• **WORK REQUIRED**
All of the records need to be retyped exactly, with no line dropped.
━━━━
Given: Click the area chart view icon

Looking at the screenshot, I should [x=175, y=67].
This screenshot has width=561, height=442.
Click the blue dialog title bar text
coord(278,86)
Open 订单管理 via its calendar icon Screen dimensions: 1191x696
━━━━
• **RESPONSE**
Given: Click the area chart view icon

Looking at the screenshot, I should [x=175, y=67].
This screenshot has width=561, height=442.
Click the blue dialog title bar text
coord(278,86)
Open 订单管理 via its calendar icon Screen dimensions: 1191x696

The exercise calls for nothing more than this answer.